Land unterstützt den Tourismus mit Infrastrukturmaßnahmen in Höhe von mehr als zehn Millionen Euro
Naturzeltplatz „Karlsbrunnen“ bei Dischingen erhält Förderung

Mit einer Rekordsumme von mehr als zehn Millionen Euro fördert das Land in diesem Jahr Tourismusinfrastrukturprojekte der Kommunen. Der Grüne Abgeordnete Martin Grath freut sich, dass auch die Gemeinde Dischingen zum Zug gekommen ist. Für die Renovierung und Modernisierung des Zeltplatzes „Karlsbrunnen“ bei Dischingen-Trugenhofen gibt es 84.502 Euro. Die Gemeinde Dischingen erhält damit für die geplante Renovierung und Modernisierung des „Karlsbrunnen“ eine Förderquote von 45 %. Die Gesamtinvestition beläuft sich auf geplante 187.782 Euro.

„Als Naturzeltplatz stellt der „Karlsbrunnen“ eine Besonderheit im Landkreis Heidenheim dar. Der ländliche Raum rund um Dischingen besticht durch hohen Erholungswert und Natürlichkeit“, betont Martin Grath. Kommunen seien wichtige Partner für die touristische Entwicklung des Landes. Deshalb sei es nur folgerichtig, dass das Land die Fördersumme seit 2016 verdoppelt hat. „Jeder Euro ist ein gut investierter Euro insbesondere im Ländlichen Raum“, ergänzt Landtagabgeordneter Grath. Mit der Umsetzung der Modernisierung des Naturzeltplatzes „Karlsbrunnen“ wird eine weitere touristische Maßnahme aus dem Dischinger Kommunalen Entwicklungskonzept „Gemeindeentwicklung 2030“ realisiert, so Grath.

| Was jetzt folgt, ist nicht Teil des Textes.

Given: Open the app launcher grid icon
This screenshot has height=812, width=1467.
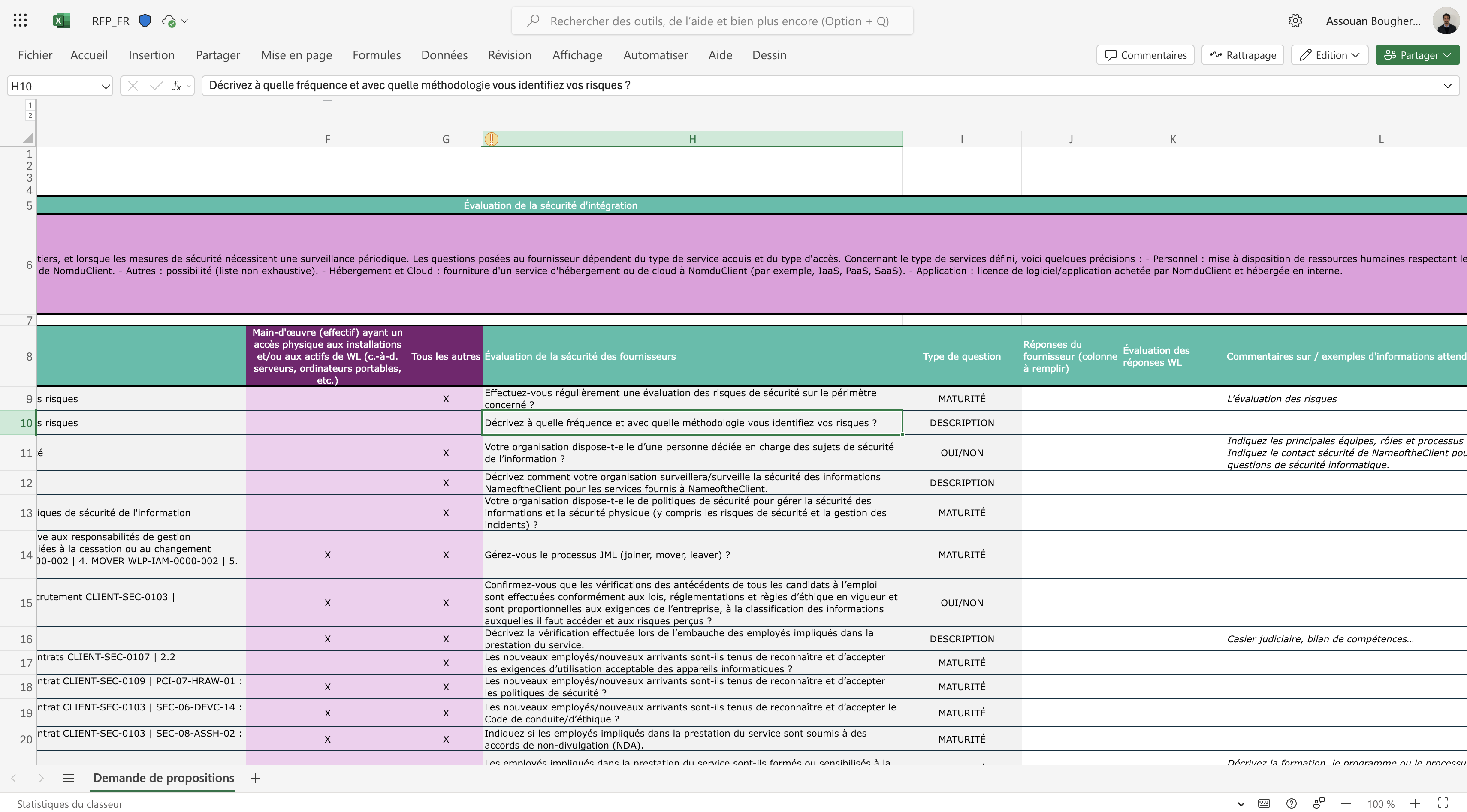Looking at the screenshot, I should tap(20, 21).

Grath weiter: „In der Tourismusbranche arbeiten in Baden-Württemberg inzwischen rund 390 000 Menschen. Das Beste daran ist, dass diese Arbeitsplätze nicht exportierbar sind. Auch in der Corona-Krise sorgt die grün-geführte Landesregierung dafür, dass sich die touristische Infrastruktur weiter verbessert. Wir wollen den Erfolg der Tourismusbranche mit nachhaltigen Investitionen in die Zukunft dauerhaft sichern. Ich bin mir sicher, dass Urlaub im Ländle für viele Menschen immer attraktiver wird.“

2020 werden durch das Tourismusinfrastrukturprogramm des Landes 29 Projekte gefördert und damit Investitionen in Höhe von mehr als 37,4 Millionen Euro angestoßen.
Mit dem Tourismusinfrastrukturprogramm (TIP) werden wirtschafts- und strukturverbessernde Investitionen in die Tourismusinfrastruktur gefördert, die mittelbar Arbeitsplätze – überwiegend im ländlichen Raum – sichern oder schaffen und die Wirtschaft vor Ort stärken.